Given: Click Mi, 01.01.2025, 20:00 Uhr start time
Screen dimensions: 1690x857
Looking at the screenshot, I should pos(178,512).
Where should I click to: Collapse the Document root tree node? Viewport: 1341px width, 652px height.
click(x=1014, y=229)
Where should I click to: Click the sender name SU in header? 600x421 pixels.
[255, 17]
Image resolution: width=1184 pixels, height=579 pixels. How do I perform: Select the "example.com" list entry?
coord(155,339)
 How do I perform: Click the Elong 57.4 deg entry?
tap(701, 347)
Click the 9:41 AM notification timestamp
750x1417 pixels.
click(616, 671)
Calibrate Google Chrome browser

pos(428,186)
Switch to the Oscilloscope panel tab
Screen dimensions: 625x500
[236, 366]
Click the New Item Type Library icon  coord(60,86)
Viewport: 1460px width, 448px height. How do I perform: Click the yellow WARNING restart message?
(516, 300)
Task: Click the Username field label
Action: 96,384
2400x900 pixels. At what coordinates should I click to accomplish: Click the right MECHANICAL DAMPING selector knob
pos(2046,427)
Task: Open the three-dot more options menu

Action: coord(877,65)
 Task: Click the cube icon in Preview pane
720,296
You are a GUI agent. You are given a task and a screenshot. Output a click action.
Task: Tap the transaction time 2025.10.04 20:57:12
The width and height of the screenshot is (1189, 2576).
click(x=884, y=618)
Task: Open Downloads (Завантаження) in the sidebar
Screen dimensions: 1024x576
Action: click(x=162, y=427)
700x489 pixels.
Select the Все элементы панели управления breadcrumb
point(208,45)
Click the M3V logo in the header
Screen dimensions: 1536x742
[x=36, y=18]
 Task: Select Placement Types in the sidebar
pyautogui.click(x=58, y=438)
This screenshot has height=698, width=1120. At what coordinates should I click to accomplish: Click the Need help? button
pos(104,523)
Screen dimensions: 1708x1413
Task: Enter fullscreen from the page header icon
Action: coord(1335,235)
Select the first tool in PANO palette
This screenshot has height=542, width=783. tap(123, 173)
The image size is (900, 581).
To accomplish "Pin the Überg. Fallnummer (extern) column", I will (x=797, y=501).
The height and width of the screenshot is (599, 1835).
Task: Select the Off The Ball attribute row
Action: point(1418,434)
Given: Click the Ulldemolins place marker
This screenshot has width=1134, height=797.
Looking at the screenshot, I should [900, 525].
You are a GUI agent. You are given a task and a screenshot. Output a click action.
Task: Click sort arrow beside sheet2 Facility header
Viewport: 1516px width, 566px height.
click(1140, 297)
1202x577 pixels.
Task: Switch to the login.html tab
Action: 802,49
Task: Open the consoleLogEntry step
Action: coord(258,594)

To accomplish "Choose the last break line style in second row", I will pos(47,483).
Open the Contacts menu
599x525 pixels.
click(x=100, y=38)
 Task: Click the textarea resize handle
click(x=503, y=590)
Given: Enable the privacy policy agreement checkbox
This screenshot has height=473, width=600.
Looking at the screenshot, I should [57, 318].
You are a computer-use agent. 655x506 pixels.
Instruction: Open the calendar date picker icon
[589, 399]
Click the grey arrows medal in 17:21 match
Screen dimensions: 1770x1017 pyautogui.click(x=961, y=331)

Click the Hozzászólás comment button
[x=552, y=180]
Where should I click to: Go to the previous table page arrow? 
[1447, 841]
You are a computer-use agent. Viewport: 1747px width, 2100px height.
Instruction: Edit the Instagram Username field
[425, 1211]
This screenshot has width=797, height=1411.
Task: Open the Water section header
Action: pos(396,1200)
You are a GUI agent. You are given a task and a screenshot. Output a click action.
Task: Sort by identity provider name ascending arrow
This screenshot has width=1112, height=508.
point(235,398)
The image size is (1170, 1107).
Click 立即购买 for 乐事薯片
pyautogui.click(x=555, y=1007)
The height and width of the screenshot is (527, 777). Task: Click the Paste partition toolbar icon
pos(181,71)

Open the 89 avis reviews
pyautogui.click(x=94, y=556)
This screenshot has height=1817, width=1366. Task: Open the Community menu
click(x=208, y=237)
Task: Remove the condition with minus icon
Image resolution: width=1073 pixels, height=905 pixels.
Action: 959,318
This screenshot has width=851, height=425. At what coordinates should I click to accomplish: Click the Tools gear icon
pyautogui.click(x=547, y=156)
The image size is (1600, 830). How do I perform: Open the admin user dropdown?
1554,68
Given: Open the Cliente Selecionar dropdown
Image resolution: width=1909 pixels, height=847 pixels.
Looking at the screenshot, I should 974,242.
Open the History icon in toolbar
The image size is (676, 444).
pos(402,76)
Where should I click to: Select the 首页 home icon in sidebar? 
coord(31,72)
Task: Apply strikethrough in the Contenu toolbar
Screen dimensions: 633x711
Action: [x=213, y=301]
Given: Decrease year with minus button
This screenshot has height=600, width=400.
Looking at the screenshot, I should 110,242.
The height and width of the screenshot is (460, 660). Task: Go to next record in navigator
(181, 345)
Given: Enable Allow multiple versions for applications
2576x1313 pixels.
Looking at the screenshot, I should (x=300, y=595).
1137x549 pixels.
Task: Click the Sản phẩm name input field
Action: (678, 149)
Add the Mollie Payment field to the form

■ PROBLEM REQUIREMENTS
Produce an exact transcription of the lines from the one containing "Given: Enable Allow" through the end of the records, both included, and no other lines.

■ COMPLETED TASK
Given: Enable Allow multiple versions for applications
2576x1313 pixels.
Looking at the screenshot, I should (x=300, y=595).
1137x549 pixels.
Task: Click the Sản phẩm name input field
Action: (678, 149)
Add the Mollie Payment field to the form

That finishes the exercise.